Discovering hidden patterns in texts using SPMF

This tutorial will explain how to analyze text documents to discover complex and hidden relationships between words.  We will illustrate this with a Sherlock Holmes novel. Moreover we will explain how hidden patterns in text can be used to recognize the author of a text.

The Java open-source SPMF data mining library will be used in this tutorial. It is a library designed to discover patterns in various types of data, including sequences, which can also be used as a standalone software, and to discover patterns in other types of files. Handling text documents is a new feature of the most recent release of SPMF (v.2.01).

Obtaining a text document to analyze


The first step of this tutorial is to obtain a text document that we will analyze. A simple way of obtaining text documents is to go on the website of  Project Gutenberg, which offers numerous public domain books.  I have here chosen the novel “Sherlock Holmes: The Hound of the Baskervilles” by Arthur Conan Doyle.   For the purpose of this tutorial, the book can be downloaded here as a single text file: SHERLOCK.text.  Note that I have quickly edited the book to remove unnecessary information such as the table of content that are not relevant for our analysis. Moreover, I have renamed the file so that it has the extension “.text” so that SPMF recognize it as a text document.

Downloading and running the SPMF software

The first task that we will perform is to find the most frequent sequences of words in the text. We will first download the SPMF software from the SPMF website by going to the download page.  On that webpage, there is a lot of detailed instructions explaining how the software can be installed. But for the purpose of this tutorial, we will directly download spmf.jar, which is the version of the library that can be used as a standalone program with a user interface.

Now, assuming that you have Java installed on your computer, you can double-click on SPMF.jar to launch the software. This will open a window like this:


Discovering hidden patterns in the text document

Now, we will use the software to discover hidden patterns in the Sherlock Holmes novel. There are many algorithms that could be applied to find patterns.  We will choose the TKS algorithm, which is an algorithm for finding the k most frequent subsequences in a set of sequences.  In our case, a sequence is a sentence. Thus, we will find the k most frequent sequences of words in the novel. Technically, this type of patterns is called skip-grams. Discovering the most frequent skip-grams is done as follows.

A) Finding the K most frequent sequences of words (skip-grams)


  1. We will choose the TKS algorithm
  2. We will choose the file SHERLOCK.text as input file
  3. We will enter the name  test.txt as output file for storing the result
  4. We will set the parameter of this algorithm to 10 to find the 10 most frequent sequences of words.
  5. We will click the “Run algorithm” button.

The result is a text file containing the 10 most frequent patterns


The first line for example indicates that the word “the” is followed by “of” in 762 sentences from the novel. The second line indicates that the word “in” appears in 773 sentences from the novel. The third line indicates that the word “the” is followed by “the” in 869 sentences from the novel. And so on. Thus we will next change the parameters to find consecutive sequences of words

B) Finding the K most frequent consecutive sequences of words (ngrams)

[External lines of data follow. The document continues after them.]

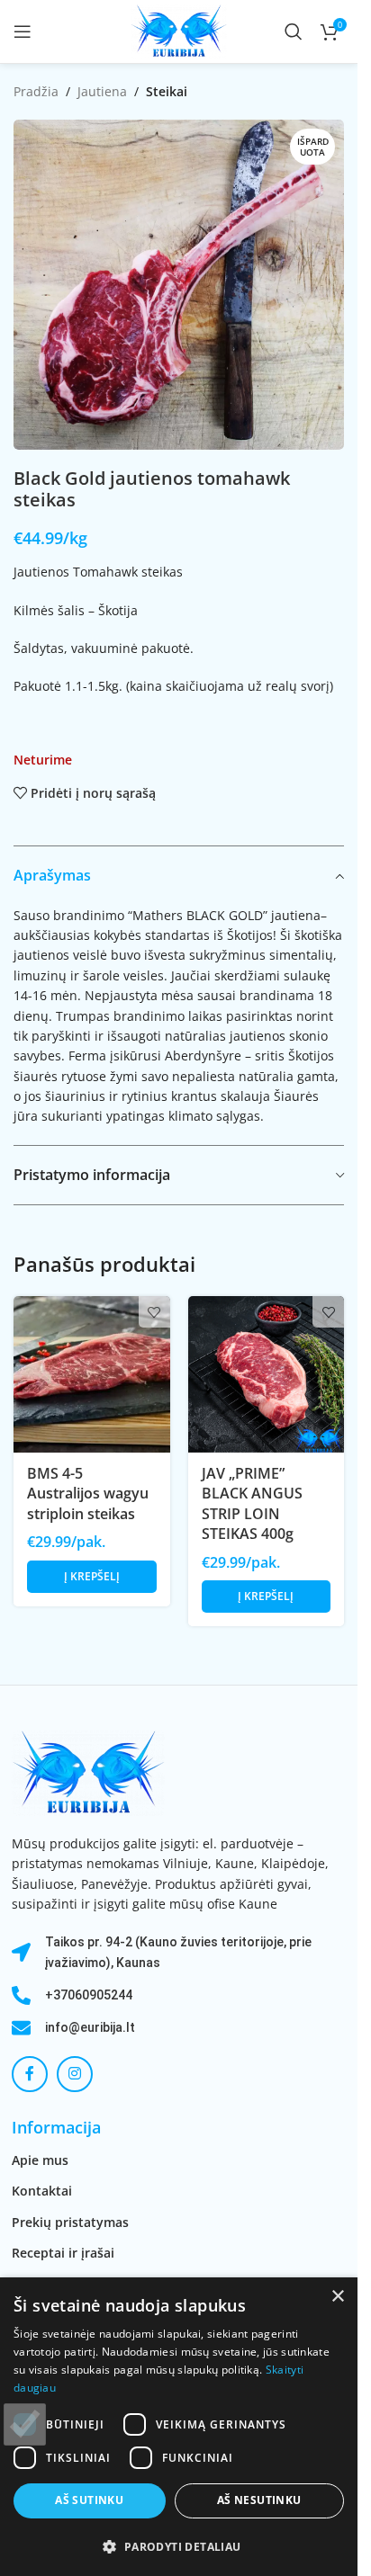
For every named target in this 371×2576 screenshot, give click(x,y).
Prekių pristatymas (70, 2222)
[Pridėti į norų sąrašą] (154, 1312)
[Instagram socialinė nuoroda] (75, 2074)
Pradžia (36, 91)
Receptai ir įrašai (63, 2252)
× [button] (337, 2296)
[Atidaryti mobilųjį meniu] (23, 31)
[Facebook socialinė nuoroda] (30, 2074)
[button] (92, 1577)
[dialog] (178, 2426)
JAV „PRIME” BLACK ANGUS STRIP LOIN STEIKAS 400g (252, 1503)
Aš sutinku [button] (89, 2500)
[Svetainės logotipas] (179, 30)
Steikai (166, 91)
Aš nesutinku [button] (259, 2500)
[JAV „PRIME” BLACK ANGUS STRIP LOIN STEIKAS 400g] (266, 1374)
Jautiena (102, 91)
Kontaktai (42, 2190)
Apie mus (40, 2160)
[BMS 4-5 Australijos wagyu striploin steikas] (92, 1374)
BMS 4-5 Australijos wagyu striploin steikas (88, 1493)
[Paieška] (294, 31)
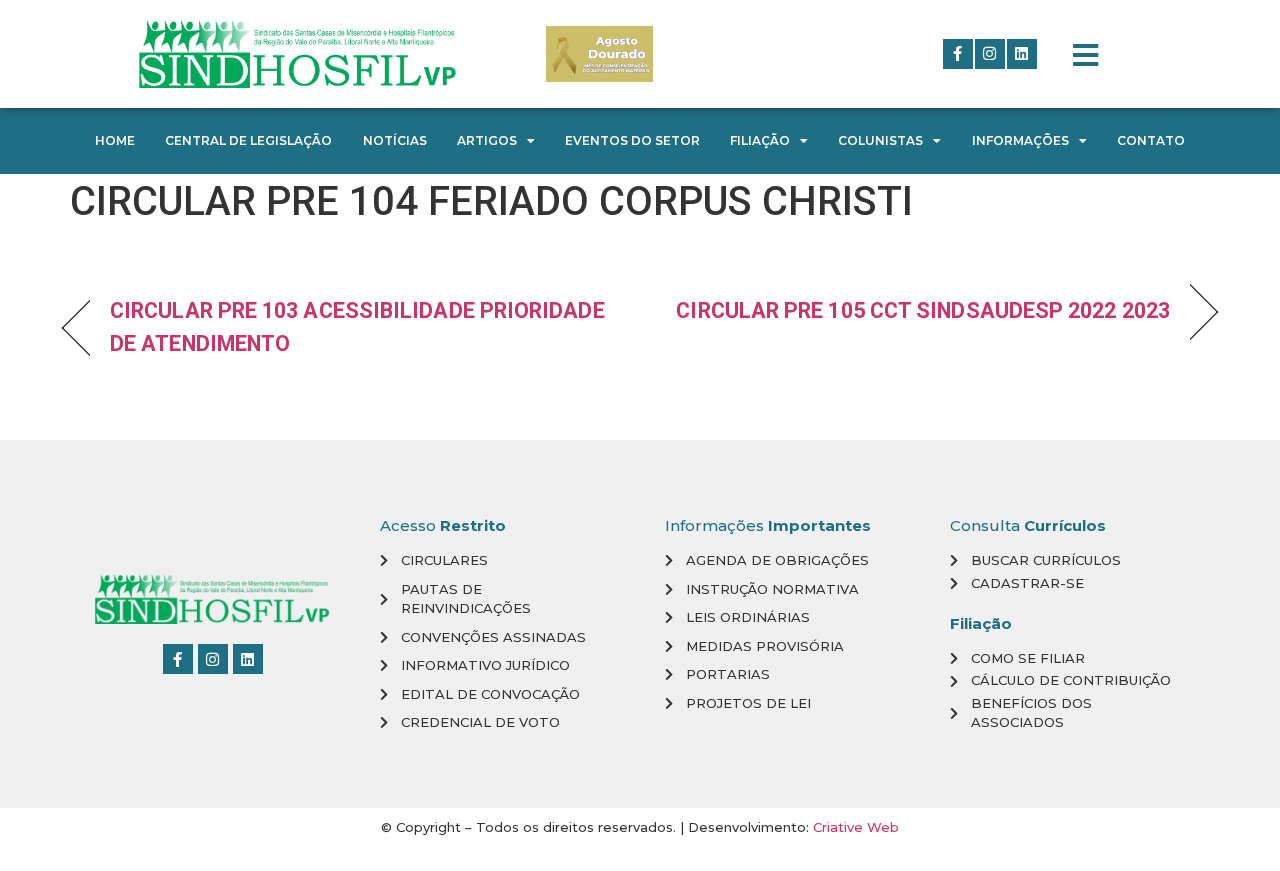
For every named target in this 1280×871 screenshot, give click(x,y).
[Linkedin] (1022, 54)
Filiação (760, 140)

The above patterns were not so interesting because most of these patterns are very short. To find more interesting patterns, we will set a minimum pattern length for the patterns found to 4. Moreover, another problem is that some patterns such as “the the” contains gaps between words. Thus we will also specify that we do not want gaps between words by setting the max gap constraint to 1.  Moreover, we will increase the number of patterns to 25. This is done as follows:


  1. We set the number of patterns t0 25
  2. We set the minimum length of patterns to 4 words
  3. We require that there is no gap between words (max gap = 1)
  4. We will click the “Run algorithm” button.

The result is the following patterns:


Now this is much more interesting. It shows some sequences of words that the author of Sherlock Holmes tends to use repeatedly.  The most frequent 4-word sequences is “in front of us” which appears 13 times in this story.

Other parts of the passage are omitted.